Ulf – Es ist gut – Review
ULF aus Hamburg stapeln lieber tief und nennen ihr erstes Album „Es ist gut“. Reine Untertreibung, denn obwohl alle Zeichen auf die üblichen Verdächtigen deuten, sind ULF überraschend eigenständig. „40+“ geben ULF auf ihrem Instagram-Account an, eventuell muss man die gewissen Lenze erreicht haben, um so reflektiert und sprachlich klar, wütend und enttäuscht zu sein. Hektisch und angenehm disharmonisch drängeln sich ULF mit „Geister“ aus der Anlage und schon beim großartigen Refrain wird klar, dass das nicht nur gut, sondern richtig geil wird.

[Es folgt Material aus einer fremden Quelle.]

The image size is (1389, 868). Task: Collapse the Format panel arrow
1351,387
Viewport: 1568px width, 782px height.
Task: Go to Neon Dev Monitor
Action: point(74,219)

ULF und wir sind in Wut verschworen
‚Jamma nicht‘, so heißt es in dem Song „Schreibmaschine“. Wer durchweg weinerliche und destruktiv-traurige Bands nicht ab kann, ist bei ULF genau richtig. ULF drücken nicht auf die Tränendrüse, frönen stattdessen dem Untergang. „Komm los, pack die Sachen ein. Messer, Schlüssel, Wein.“ ruft der Chor mit Schmackes in „2 Tage“, einem melancholischen Aufbruchssong. Wenn schon in die Kreissäge springen, dann bitte lachend und mit Anlauf. Claudius singt jeden Song so aufrichtig und engagiert, dass man gerne seinen kleinen Geschichten folgt. Besonders berührend und für mich der kleine Hit ist das Lied „Bei den Alten“.

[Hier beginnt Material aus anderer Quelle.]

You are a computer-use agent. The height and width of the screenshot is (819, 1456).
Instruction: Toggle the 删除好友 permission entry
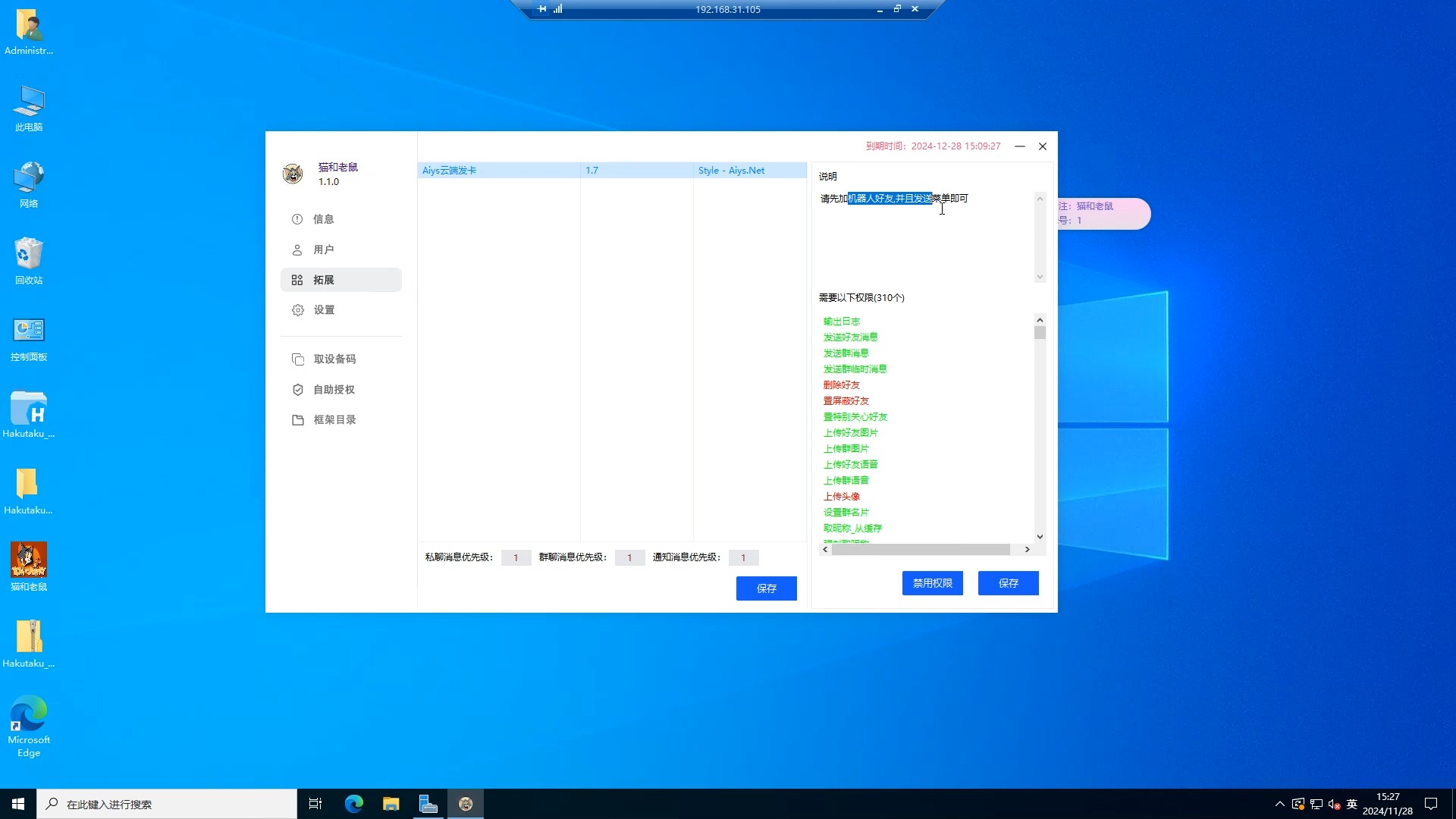point(842,385)
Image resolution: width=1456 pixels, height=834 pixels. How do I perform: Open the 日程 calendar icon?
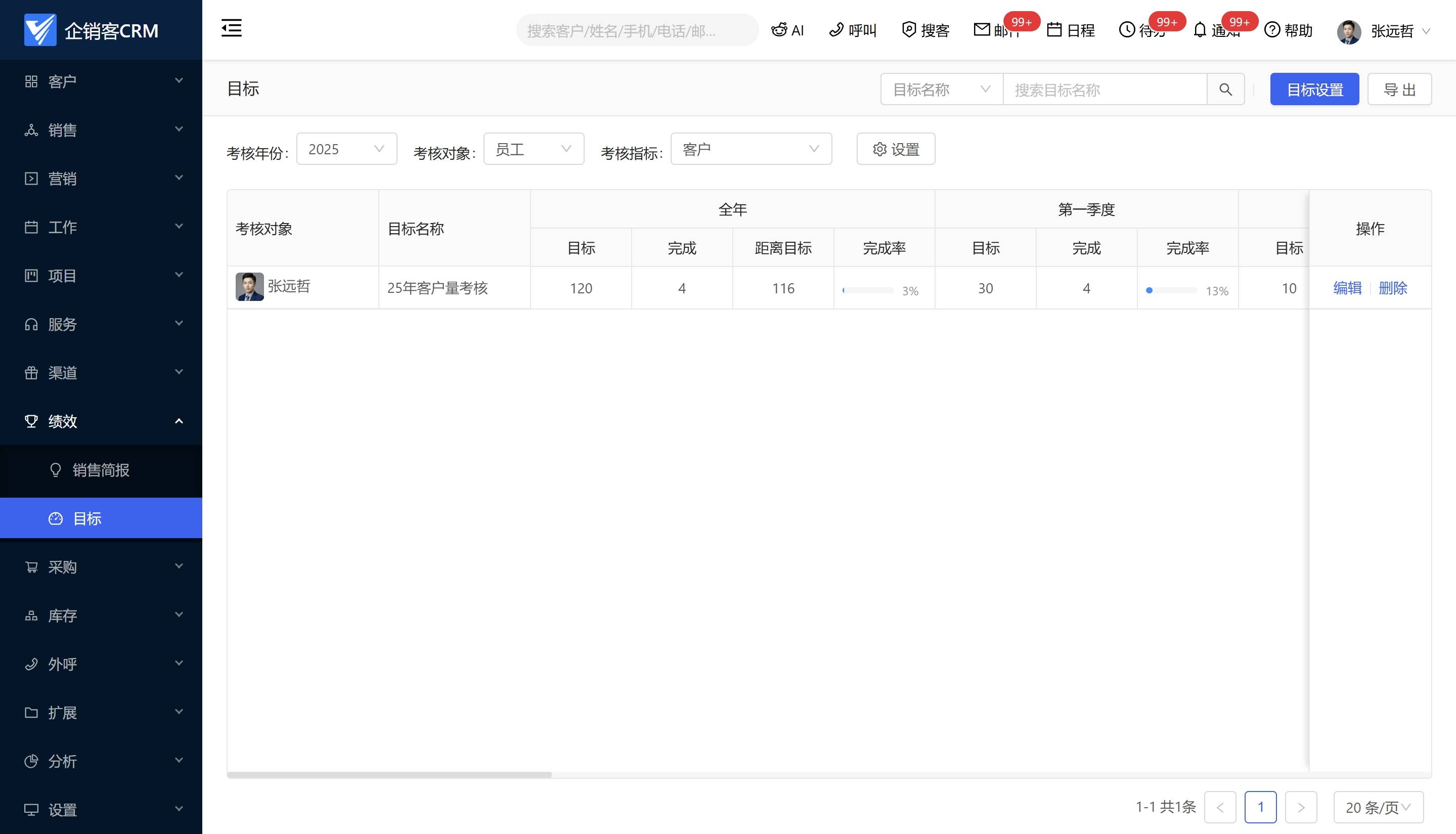point(1054,30)
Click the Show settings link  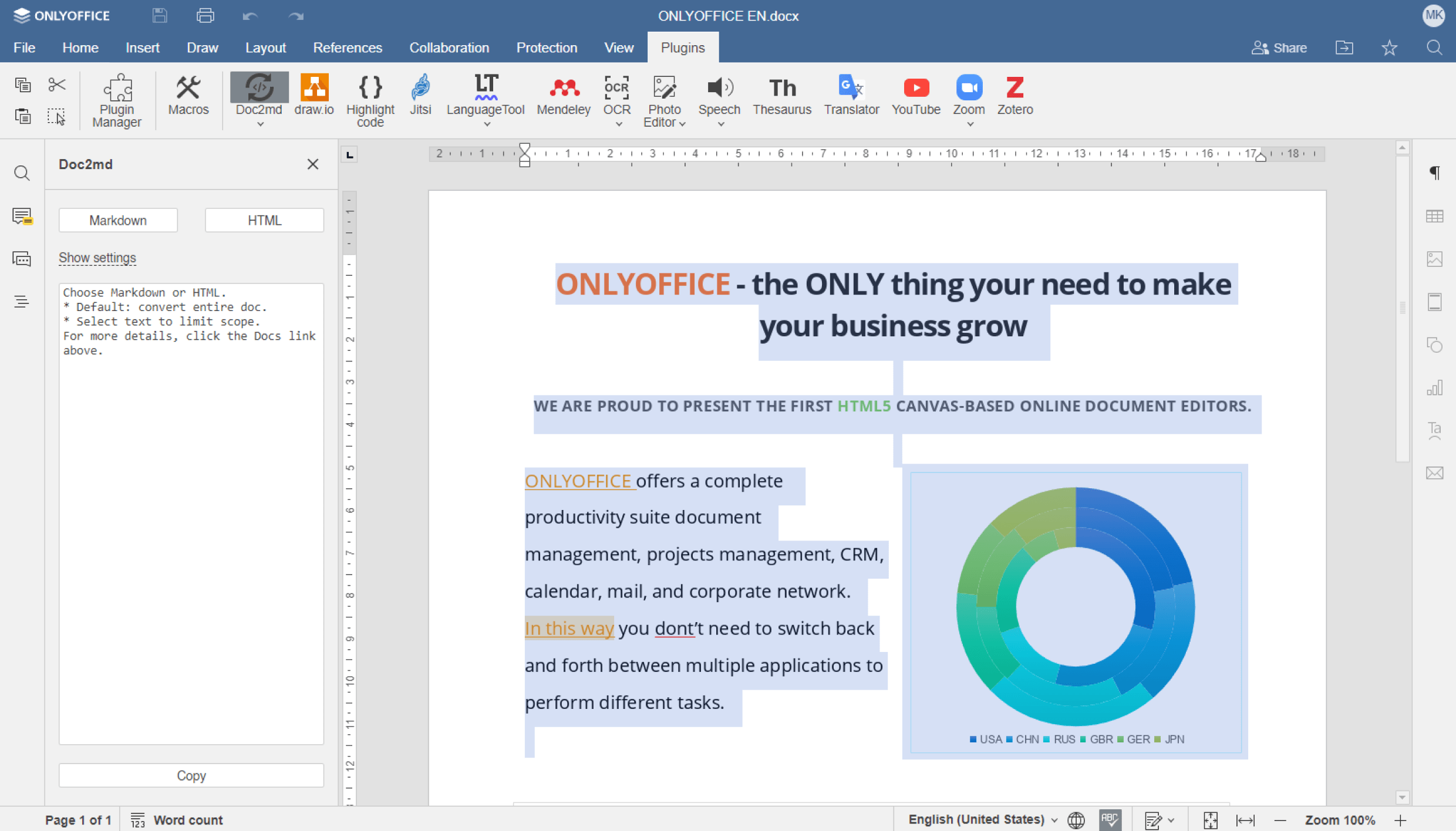pos(97,258)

Der Text symbolisiert gut, wie feinfühlig ULF wirklich sind, wie direkt und genau sie die Dinge ganz ohne Fremdwörter und Verschachtelungen auf den nüchternen Punkt bringen. Wann wird es endlich wieder so, wie es nie gewesen ist? Wahrscheinlich ist das auch ein Ü40-Ding, diesen Schwermut nachvollziehen zu können. Die Gitarristen Arne und Joern tragen den Song mit einem kleinen Drama zu Grabe, während die letzten Worte von Claudius noch fragend in der Luft hängen. In „Ostwind“ darf Bassist David nach vorne, er legt das massive Fundament für den kalten und hoffnungslosen Takt.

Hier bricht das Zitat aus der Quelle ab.